Microsoft, Reuters happy; Sting stung
You wait for a cybersquatting decision all day and then three arrive at once. Continuing the tradition of leftfield WIPO decisions though, the one loser out of the three was the only one whose name was actually used in its true form.
And so Sting - you know, that bloke with the high-pitched voice out of The Police - has been told it's no go for www.sting.com. Just as well because the actual owner registered the domain in 1995 to set up his gaming site. His nickname is Sting and he reckons he has just as much right to it as Gordon Matthew Sumner (Sting's original name). Not that WIPO agrees with this assertion, but it did have to point out that the word "sting" is in fact a pretty bloody common one and so Gordon was pushing it a bit. (Looks at though he'll have to stick with his Compaq-sponsored site at www.sting.compaq.com.)
The other crunch point was that yer man Mike Urvan who owns the site registered it in "good faith". And this, ladies and gentlemen is the obscure phrase that is all you will need to know when future decisions cause you to scratch your head.
Thus to the winners: Reuters and Microsoft. Not much of a surprise really. Reuters took exception to a company - Global Net 2000 - which had registered five domains that were like its trademark Reuters name. These were: www.wwwreuters.com, reters.com, ruters.com, reuers.com and reutersnews.com. No, no, stopping laughing, it's true. And Reuters was so affronted it went to WIPO to get them back. (God, we only hope that there's a company called Reters (or ruters, or reuers etc etc).
So how's this one work? "Good faith" - we've told you already. Probably didn't help that Global Net 2000 is Iranian either. WIPO misses nothing and discovered that the URLs were confusingly similar to the name Reuters. But again, the crunch is that Global Net had no legitimate use for them (it didn't appear to bother to put anything on them either).
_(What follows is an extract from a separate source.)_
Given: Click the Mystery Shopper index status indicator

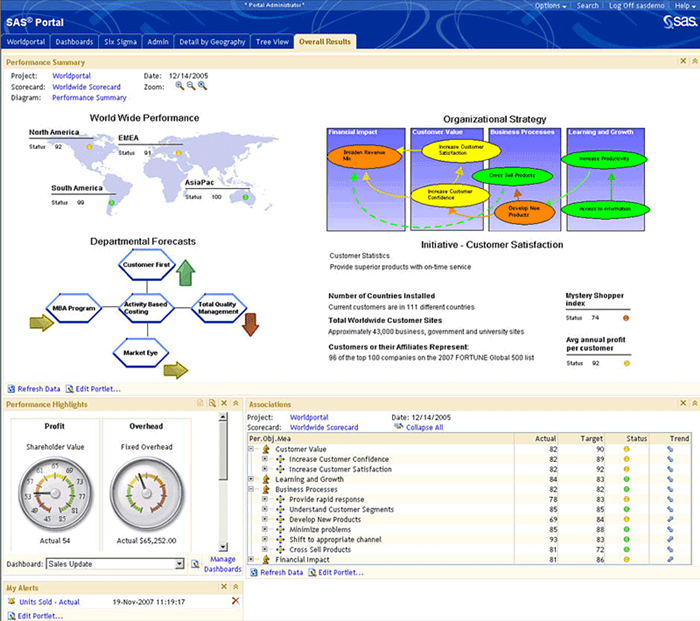Looking at the screenshot, I should coord(626,317).
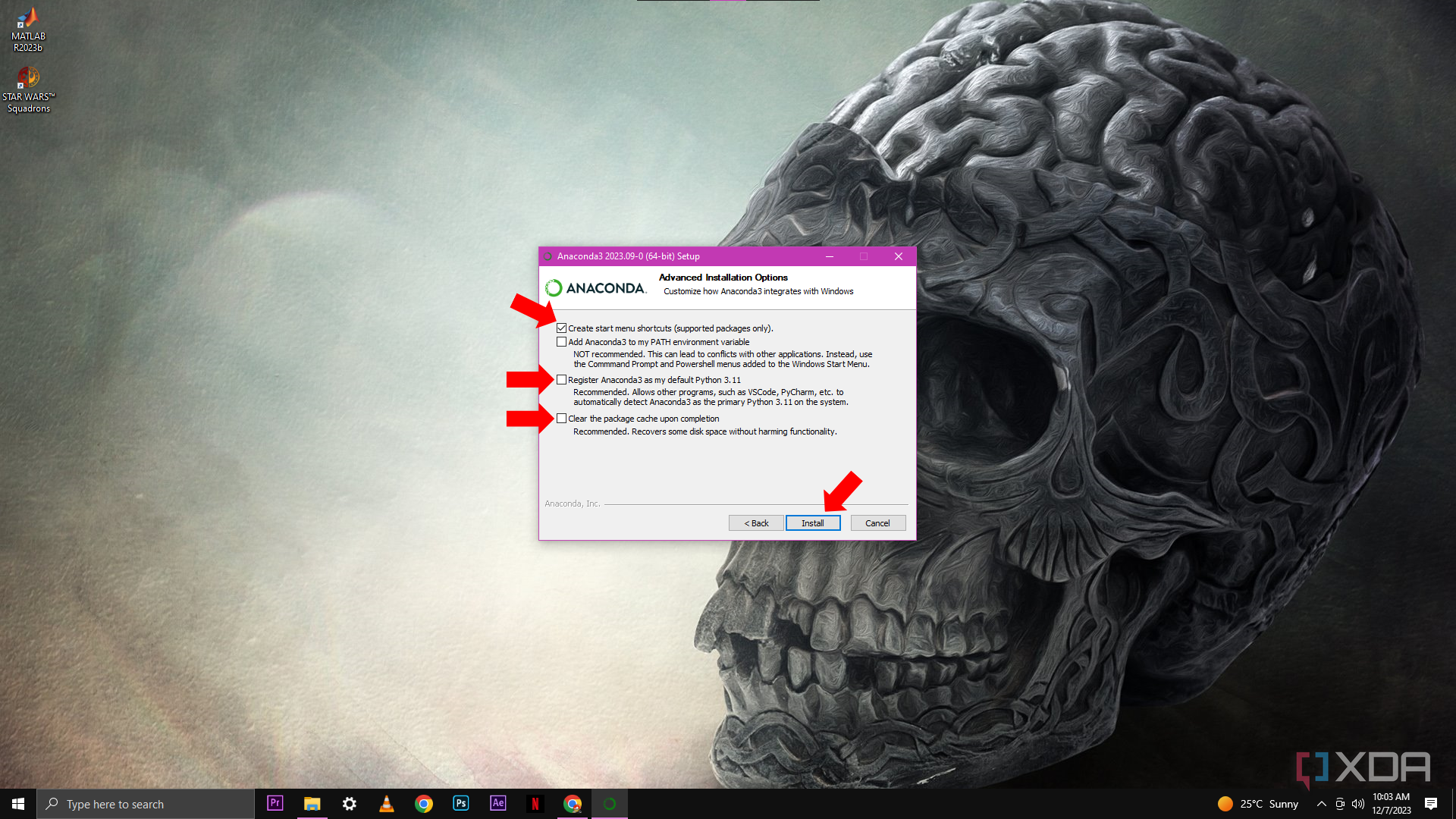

But hold on, before you reckon you can work out how WIPO works, along comes Microsoft stamping on everyone in its way. The URL this time is www.microsof.com (note the missing "t"). This is owned by a M$ reseller Tarek Ahmed. WIPO screams "bad faith" and away she goes. Apparently Microsoft at first approached Tarek pointing out the closeness of the two names and asked him if he'd like to give it to them for free. He said no. Then they kindly offered to pay him his registration fee. We reckon that Microsoft could probably pressure www.m.com to hand over its URL (not that they wouldn't deserve it - and yes, we know you can't really have single letter domain names).
And so the crazy roundabout continues. Interestingly, the "cybersquatter" who was told to hand over www.juliaroberts.com to the hairy-armpitted one is refusing to do so until she contacts him personally. Which, if you think about it, makes a lot of sense.
He's a little annoyed. As he explains on the site: "In Julia's WIPO filing, she mentions that Forbes magazine calls her 'The Most Powerful Woman on the Planet'. It's okay for Julia to think this: I sometimes like to pretend I am David Bowie, but I don't go round stealing people's Hunky Dory albums."